Indeed, for the Yalukut Weelam people the spiritual narration was central to their way of life. Based on ancestral Lore from the Dreamtime – they had to take care of their country. This meant moving around their land, preserving it and using it wisely – not exhausting resources. It also meant fulfilling social and spiritual obligations and rituals.
The Yalukut Weelam might spend a few weeks in the one place, depending on the local supply of fresh water and the available food resources. Major camps and traditional sites for corroboree, camping, hunting, lookouts, midden, and bush tucker, were usually set up close to permanent streams of fresh water, leaving evidence of their way of life. In the area between Skeleton Creek and Point Cook Homestead are five of these archaeological sites. including surface scatters, shell middens, isolated artefacts and burials. There is one particularly impressive shell midden site on the Cheetham wetlands adjoining the mouth of Skeleton Creek.
Small shelters by a creek
An early encounter with Europeans and the Yalukut Weelam was written by Reverend Joseph Orton
“Their clothes consisted of garments from possum and kangaroo skins, sewn together with the fibrous parts of the animal which they throw over their shoulders and which reached down to their knees. Their hair is black course and long, usually decorated with Kangaroo teeth, claws of animals and bones of fish.”
The First Nation did not use or manufacture metal tools, but had expertise in crafting stone. Their stone tools were used to cut wood and bark from trees, to fashion wooden tools, weapons and utensils, and to pound and grind food. Stone was also used to make spear barbs, spear points, and knives. A wide range of range of stone tools and artefacts have been found around our area including crude hand-held choppers and hand axes used for cutting into trees and butchering animals ready for cooking.

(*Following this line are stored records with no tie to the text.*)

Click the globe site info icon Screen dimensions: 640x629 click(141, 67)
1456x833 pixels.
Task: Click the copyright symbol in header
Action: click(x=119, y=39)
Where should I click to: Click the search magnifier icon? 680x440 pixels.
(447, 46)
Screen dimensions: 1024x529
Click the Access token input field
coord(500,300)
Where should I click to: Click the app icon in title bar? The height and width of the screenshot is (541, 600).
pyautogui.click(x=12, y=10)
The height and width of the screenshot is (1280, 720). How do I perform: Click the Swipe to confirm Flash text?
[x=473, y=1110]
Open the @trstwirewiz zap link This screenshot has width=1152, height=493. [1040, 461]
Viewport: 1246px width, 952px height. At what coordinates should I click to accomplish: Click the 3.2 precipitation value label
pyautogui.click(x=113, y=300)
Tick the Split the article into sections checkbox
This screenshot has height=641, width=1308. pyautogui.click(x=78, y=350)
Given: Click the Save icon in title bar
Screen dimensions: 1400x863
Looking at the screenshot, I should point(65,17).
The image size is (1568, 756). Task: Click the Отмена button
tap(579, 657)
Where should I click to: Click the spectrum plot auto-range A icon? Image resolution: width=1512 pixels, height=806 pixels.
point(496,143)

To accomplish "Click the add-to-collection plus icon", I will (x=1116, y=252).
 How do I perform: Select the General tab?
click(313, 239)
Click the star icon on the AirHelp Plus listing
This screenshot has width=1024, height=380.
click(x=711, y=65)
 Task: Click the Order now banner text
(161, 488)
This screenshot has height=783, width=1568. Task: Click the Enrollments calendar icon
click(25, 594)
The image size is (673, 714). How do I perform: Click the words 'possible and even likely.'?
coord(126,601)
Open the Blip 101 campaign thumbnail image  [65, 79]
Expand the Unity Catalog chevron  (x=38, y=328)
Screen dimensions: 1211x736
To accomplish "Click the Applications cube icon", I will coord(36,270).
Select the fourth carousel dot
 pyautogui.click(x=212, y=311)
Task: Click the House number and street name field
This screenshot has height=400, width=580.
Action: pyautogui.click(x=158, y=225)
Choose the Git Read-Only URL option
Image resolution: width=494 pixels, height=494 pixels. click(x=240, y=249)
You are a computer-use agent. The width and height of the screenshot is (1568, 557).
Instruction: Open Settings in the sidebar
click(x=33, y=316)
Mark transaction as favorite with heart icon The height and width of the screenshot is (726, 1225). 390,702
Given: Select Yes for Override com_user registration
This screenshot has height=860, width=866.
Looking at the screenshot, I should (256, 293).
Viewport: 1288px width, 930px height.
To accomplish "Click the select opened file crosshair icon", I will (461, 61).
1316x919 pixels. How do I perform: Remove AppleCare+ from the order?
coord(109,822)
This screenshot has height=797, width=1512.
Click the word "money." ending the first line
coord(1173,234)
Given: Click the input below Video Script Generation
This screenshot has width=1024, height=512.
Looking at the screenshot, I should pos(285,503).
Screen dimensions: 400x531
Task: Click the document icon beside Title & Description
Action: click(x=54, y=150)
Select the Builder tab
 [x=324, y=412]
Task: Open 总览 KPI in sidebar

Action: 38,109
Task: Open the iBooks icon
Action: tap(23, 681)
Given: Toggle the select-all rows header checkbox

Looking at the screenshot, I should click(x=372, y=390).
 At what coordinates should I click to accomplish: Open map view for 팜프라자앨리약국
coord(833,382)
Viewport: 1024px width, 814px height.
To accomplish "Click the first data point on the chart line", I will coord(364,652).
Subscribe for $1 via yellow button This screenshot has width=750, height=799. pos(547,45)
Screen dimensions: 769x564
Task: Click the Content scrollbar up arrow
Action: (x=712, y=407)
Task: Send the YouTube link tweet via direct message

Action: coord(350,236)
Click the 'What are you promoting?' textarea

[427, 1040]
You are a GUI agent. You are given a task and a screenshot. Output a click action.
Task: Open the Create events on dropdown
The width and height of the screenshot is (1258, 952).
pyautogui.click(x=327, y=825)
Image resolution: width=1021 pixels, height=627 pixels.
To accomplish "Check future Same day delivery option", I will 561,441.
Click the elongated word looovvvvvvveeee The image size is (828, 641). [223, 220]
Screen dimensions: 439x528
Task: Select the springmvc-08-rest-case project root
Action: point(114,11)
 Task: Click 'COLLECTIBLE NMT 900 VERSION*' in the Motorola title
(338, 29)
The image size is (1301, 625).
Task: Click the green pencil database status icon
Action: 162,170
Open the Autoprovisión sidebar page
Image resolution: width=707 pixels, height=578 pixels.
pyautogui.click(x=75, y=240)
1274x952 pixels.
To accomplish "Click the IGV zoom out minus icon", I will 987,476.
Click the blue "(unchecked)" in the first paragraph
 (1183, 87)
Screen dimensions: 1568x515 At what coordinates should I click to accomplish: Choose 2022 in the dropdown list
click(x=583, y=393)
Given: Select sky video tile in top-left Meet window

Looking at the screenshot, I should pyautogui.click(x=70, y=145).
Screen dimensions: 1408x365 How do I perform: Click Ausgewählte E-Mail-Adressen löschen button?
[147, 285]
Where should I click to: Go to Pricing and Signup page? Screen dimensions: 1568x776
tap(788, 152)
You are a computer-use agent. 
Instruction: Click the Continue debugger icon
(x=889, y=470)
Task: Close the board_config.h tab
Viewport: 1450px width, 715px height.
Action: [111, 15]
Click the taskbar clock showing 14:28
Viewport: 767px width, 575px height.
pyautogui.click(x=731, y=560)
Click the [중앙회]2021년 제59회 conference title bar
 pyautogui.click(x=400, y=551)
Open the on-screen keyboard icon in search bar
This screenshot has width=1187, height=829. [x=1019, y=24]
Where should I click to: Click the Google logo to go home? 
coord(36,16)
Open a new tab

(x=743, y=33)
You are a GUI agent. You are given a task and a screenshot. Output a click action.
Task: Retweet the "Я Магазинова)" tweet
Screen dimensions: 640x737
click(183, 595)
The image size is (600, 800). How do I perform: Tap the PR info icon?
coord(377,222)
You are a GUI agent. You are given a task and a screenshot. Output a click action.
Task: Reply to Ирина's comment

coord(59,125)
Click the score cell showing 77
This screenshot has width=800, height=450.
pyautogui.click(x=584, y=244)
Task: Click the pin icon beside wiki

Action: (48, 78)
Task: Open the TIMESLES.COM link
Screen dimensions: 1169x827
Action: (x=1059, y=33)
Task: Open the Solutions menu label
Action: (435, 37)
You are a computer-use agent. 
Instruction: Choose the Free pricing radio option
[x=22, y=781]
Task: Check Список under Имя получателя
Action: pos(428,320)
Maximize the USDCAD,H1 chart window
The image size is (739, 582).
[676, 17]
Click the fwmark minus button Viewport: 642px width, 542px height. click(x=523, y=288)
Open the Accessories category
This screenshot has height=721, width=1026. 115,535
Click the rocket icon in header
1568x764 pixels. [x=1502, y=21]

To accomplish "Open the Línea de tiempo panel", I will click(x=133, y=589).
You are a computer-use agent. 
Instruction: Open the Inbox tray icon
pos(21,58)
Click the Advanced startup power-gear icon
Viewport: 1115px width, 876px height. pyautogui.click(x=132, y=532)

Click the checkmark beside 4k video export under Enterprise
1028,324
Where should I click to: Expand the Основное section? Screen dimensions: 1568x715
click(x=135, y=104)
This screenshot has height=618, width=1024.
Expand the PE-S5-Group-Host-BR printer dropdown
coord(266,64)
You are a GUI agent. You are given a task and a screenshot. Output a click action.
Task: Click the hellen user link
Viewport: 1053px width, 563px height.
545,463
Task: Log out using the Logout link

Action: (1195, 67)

Yalukut Weelam used ground ovens to cook their food. They made the ovens by digging a large hole in the ground. Next a wood fire would be lit in the hole. The fire would burn down and large stones would then be laid over the fire. The stones would be heated up by the wood fire and its ashes. Roasting on hot stones was the basic technique for cooking flesh, including most meats such as Kangaroo, Emu and Fish.
There were no indigenous clay pottery traditions. For the Yalukut Weelam cooking vessels were largely unknown, water carriers were often carved from wood, and woven baskets were used for storing and transporting food around their territory.
However, clay had important ceremonial uses, decorating bodies and headdresses, and as pigment in ceremonial painting. It had pharmacological uses for absorbing toxins. Clay was also used to bind wood into shelters. And thus, clay had value and the Yalukut Weelam, thanks to the numerous creeks and waterholes, had an abundance and became part of their currency of barter among them and the less fortunate clans around Port Phillip Bay.
The continued growing presence of Europeans, their stock and ensuing changes to the land had a devastating impact on the Yalukut Weelam population. Their numbers, as in all parts of Victoria, dropped dramatically in the decades following European arrival. Introduced diseases (by far the biggest killer), violence, a declining birth-rate and increased infant mortality all played a part in this decline. Denial of access to places of importance for their material and spiritual wellbeing was perhaps the final devastating blow, to a way of life that had endured for at least forty thousand years.